## [Study material]
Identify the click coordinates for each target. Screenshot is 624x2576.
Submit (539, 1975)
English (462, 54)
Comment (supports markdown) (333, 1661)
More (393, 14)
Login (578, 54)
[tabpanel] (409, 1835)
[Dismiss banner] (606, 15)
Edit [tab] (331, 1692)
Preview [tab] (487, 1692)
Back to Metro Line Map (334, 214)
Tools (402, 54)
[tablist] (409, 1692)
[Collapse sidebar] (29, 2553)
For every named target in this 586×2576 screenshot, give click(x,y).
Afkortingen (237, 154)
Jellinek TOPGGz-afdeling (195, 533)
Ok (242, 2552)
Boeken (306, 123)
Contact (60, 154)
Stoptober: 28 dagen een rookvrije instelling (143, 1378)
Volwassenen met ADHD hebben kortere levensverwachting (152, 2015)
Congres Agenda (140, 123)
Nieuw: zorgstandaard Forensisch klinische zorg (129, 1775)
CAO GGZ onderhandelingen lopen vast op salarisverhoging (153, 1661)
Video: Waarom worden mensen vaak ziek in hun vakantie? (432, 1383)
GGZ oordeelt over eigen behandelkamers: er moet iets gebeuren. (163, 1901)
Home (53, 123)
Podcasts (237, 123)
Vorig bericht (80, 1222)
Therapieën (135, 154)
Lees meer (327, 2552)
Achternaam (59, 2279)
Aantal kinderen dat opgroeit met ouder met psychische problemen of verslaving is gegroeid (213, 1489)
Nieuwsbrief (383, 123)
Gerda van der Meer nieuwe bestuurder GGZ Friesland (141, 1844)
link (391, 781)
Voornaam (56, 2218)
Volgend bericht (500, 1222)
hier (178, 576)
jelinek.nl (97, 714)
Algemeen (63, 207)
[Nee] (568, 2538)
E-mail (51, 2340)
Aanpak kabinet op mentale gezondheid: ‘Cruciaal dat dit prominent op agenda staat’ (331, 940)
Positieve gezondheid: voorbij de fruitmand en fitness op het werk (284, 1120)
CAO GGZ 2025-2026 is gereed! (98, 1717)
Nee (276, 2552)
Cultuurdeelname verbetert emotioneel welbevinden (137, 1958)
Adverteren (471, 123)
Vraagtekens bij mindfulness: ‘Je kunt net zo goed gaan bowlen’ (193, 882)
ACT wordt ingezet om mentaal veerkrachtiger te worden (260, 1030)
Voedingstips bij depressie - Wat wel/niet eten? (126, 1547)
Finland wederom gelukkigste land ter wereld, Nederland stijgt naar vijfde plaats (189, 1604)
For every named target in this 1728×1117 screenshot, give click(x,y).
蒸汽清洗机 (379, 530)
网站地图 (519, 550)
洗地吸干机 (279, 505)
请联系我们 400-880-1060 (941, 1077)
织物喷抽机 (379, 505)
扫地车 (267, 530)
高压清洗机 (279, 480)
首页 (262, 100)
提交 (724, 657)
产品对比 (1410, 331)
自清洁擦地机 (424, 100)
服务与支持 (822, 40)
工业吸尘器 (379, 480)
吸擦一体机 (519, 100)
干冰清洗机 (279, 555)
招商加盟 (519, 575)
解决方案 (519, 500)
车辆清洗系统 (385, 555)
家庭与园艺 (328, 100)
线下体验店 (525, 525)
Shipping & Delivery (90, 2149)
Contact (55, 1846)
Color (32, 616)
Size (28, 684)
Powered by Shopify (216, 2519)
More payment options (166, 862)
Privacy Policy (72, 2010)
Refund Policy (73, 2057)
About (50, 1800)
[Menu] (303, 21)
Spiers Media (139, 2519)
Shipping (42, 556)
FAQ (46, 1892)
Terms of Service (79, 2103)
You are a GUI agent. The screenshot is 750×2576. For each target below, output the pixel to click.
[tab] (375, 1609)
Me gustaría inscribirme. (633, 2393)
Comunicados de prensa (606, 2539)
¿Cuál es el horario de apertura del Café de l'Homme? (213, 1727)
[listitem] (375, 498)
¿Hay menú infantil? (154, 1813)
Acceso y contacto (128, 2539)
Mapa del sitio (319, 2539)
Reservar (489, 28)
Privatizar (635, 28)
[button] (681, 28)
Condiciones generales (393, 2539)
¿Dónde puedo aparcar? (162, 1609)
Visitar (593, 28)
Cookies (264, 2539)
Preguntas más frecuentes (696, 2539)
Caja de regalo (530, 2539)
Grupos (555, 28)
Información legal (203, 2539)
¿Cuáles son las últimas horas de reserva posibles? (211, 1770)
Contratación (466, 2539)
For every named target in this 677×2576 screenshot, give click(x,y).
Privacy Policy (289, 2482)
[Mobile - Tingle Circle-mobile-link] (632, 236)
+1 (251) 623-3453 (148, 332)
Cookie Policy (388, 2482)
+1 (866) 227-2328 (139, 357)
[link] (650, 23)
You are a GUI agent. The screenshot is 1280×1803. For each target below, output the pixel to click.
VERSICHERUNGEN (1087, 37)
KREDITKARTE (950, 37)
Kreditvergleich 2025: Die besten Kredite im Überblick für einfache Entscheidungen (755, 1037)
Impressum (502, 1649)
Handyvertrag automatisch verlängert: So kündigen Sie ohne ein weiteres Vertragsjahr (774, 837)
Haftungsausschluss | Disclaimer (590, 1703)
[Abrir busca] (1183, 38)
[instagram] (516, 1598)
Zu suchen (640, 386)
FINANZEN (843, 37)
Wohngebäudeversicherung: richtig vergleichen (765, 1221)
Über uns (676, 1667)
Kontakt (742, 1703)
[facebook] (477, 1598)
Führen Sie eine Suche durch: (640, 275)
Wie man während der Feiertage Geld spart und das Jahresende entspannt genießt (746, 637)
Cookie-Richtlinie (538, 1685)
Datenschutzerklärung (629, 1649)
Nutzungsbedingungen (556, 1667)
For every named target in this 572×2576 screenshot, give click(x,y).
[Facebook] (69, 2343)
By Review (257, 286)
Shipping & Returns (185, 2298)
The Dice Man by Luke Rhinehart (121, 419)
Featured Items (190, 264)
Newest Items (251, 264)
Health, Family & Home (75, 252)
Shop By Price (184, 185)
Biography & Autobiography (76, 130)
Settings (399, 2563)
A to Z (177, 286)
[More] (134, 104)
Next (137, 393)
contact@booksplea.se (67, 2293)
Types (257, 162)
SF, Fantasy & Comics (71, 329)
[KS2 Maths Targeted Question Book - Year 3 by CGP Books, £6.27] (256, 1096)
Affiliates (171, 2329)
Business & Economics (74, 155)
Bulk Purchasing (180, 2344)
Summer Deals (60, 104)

## [Work instruction]
In the listing above, find the line with "Información legal (203, 2539)" and the line with "Handyvertrag automatisch verlängert: So". Output those two lines and every line between them, exactly as written.

## [Completed exercise]
Información legal (203, 2539)
¿Cuáles son las últimas horas de reserva posibles? (211, 1770)
Contratación (466, 2539)
For every named target in this 677×2576 screenshot, give click(x,y).
Privacy Policy (289, 2482)
[Mobile - Tingle Circle-mobile-link] (632, 236)
+1 (251) 623-3453 (148, 332)
Cookie Policy (388, 2482)
+1 (866) 227-2328 (139, 357)
[link] (650, 23)
You are a GUI agent. The screenshot is 1280×1803. For each target below, output the pixel to click.
VERSICHERUNGEN (1087, 37)
KREDITKARTE (950, 37)
Kreditvergleich 2025: Die besten Kredite im Überblick für einfache Entscheidungen (755, 1037)
Impressum (502, 1649)
Handyvertrag automatisch verlängert: So kündigen Sie ohne ein weiteres Vertragsjahr (774, 837)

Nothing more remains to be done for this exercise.